Part of the activation energy required to start any task comes from the picture you get in your head when you imagine doing it. It may not be that going for a run is actually costly; but if it feels costly, if the picture in your head looks like a slog, then you will need a bigger expenditure of will to lace up.
🎧 This Week in Podcasts
This week I listened to and took notes on two epic podcasts. I’ve been creating Twitter threads with notes on each podcast I listen to, so be sure to follow me on Twitter if you aren’t already.

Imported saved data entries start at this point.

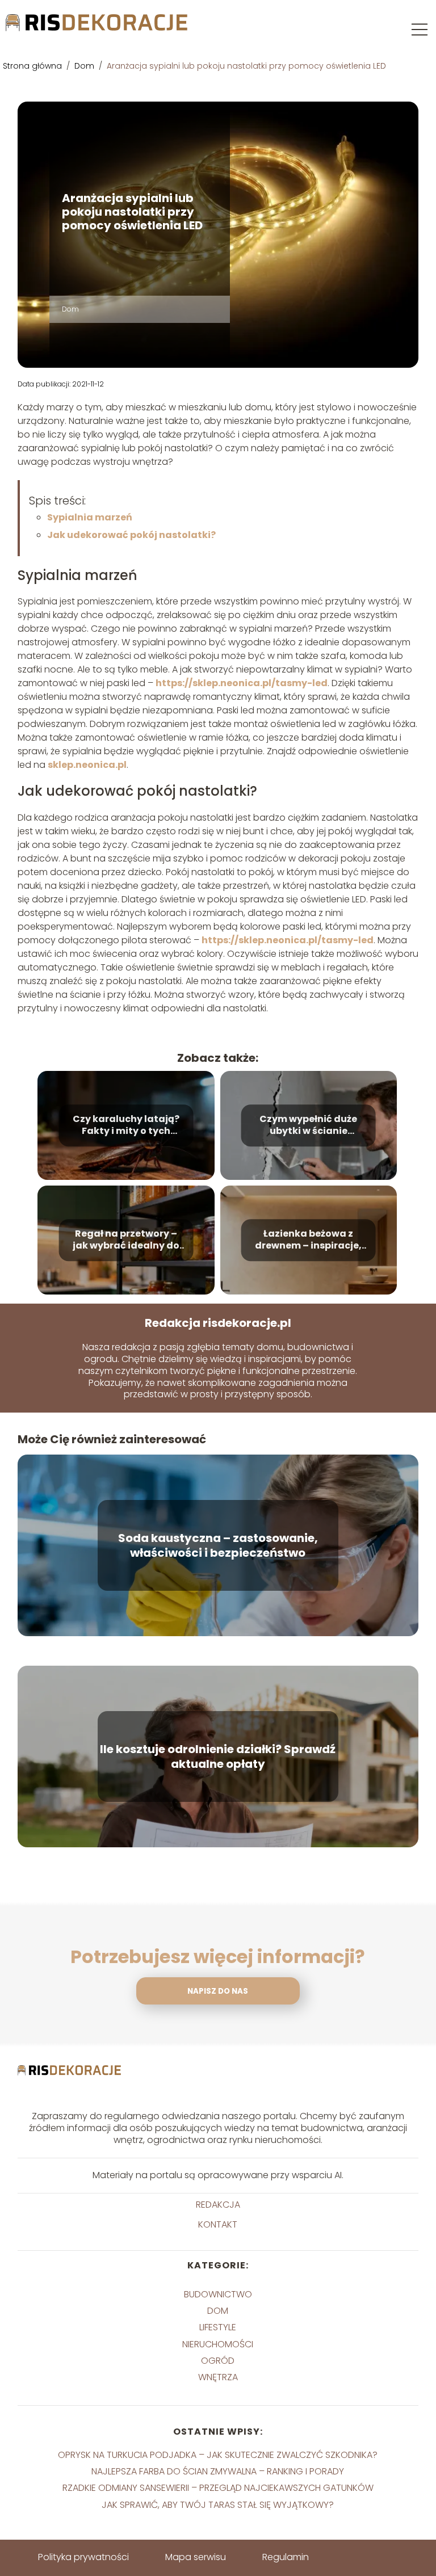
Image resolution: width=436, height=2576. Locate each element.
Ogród (217, 2360)
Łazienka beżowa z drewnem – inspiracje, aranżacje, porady (308, 1240)
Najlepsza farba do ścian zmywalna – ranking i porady (217, 2471)
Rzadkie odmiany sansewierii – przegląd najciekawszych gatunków (218, 2487)
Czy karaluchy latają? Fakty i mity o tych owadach (126, 1125)
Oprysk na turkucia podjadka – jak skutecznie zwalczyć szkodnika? (218, 2454)
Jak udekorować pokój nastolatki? (131, 534)
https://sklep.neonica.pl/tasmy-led (242, 683)
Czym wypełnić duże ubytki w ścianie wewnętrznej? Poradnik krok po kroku (308, 1125)
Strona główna (33, 66)
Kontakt (217, 2225)
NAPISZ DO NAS (217, 1991)
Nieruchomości (217, 2344)
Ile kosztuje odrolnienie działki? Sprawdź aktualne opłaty (218, 1756)
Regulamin (285, 2557)
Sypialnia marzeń (89, 517)
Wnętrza (218, 2377)
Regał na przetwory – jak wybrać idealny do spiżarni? (126, 1240)
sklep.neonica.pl (87, 764)
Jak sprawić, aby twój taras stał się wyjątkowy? (218, 2504)
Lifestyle (217, 2327)
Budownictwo (218, 2294)
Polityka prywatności (83, 2557)
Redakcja (218, 2205)
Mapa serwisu (195, 2557)
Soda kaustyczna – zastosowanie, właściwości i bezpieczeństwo (218, 1545)
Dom (85, 66)
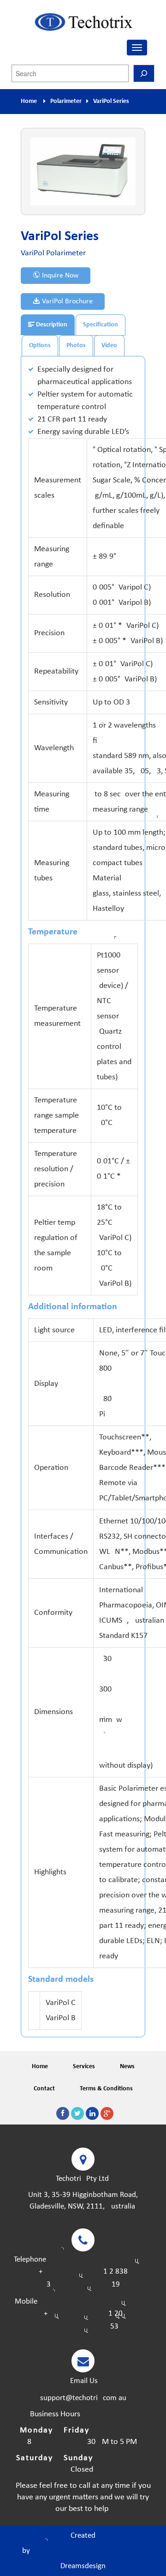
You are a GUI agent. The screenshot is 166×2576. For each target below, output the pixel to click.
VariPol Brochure (66, 301)
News (127, 2066)
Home (29, 101)
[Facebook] (62, 2113)
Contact (44, 2088)
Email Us (83, 2381)
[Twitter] (77, 2113)
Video (109, 345)
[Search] (143, 73)
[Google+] (107, 2113)
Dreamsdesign (83, 2566)
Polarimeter (66, 101)
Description (51, 324)
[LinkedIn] (92, 2113)
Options (40, 345)
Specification (100, 324)
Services (84, 2066)
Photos (76, 345)
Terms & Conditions (106, 2088)
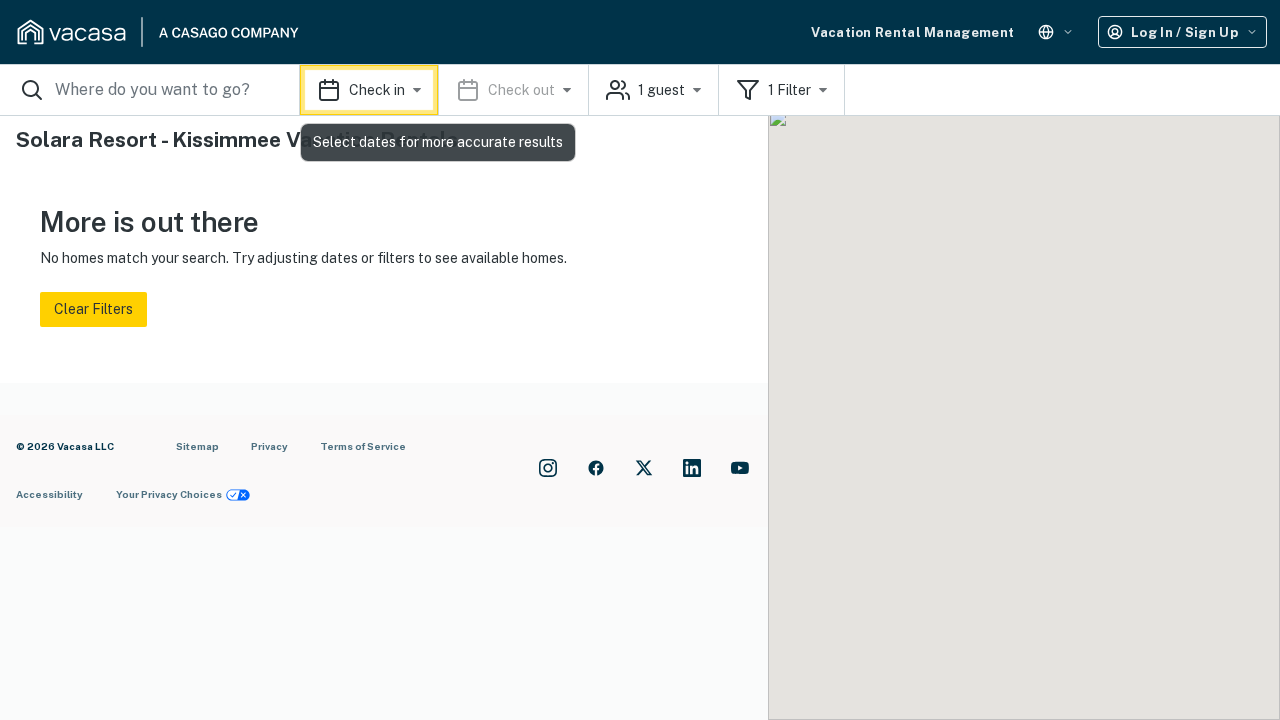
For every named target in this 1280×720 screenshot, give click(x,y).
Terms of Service (363, 446)
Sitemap (197, 446)
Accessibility (49, 494)
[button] (444, 90)
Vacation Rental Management (912, 32)
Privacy (269, 446)
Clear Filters (93, 309)
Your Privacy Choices (169, 494)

The first was the weekly edition of the Prof. G Show with NYU Marketing Professor Scott Galloway. The episode takes a deep dive into Twitter’s subscription model, Lemonade’s IPO, and interviews urban sociologist Richard Florida to get his outlook on cities post-COVID.
The second episode was an interview between Tim Ferris and Hugh Jackman. They talk morning routines, meditation, decision making, and the 85% rule. I could listen to these two guys talk for hours.
📚 Kindle Highlight of the Week
But we have to sleep sometime... Agreed. But nature set a limit on that, as it did on eating and drinking. And you're over the limit. You've had more than enough of that. But not working. There you're still below your quota.
From Meditations by Marcus Aurelius. You can find other books I’m reading at dickiebush.com/books.
🥃 Chasers
Thanks for reading!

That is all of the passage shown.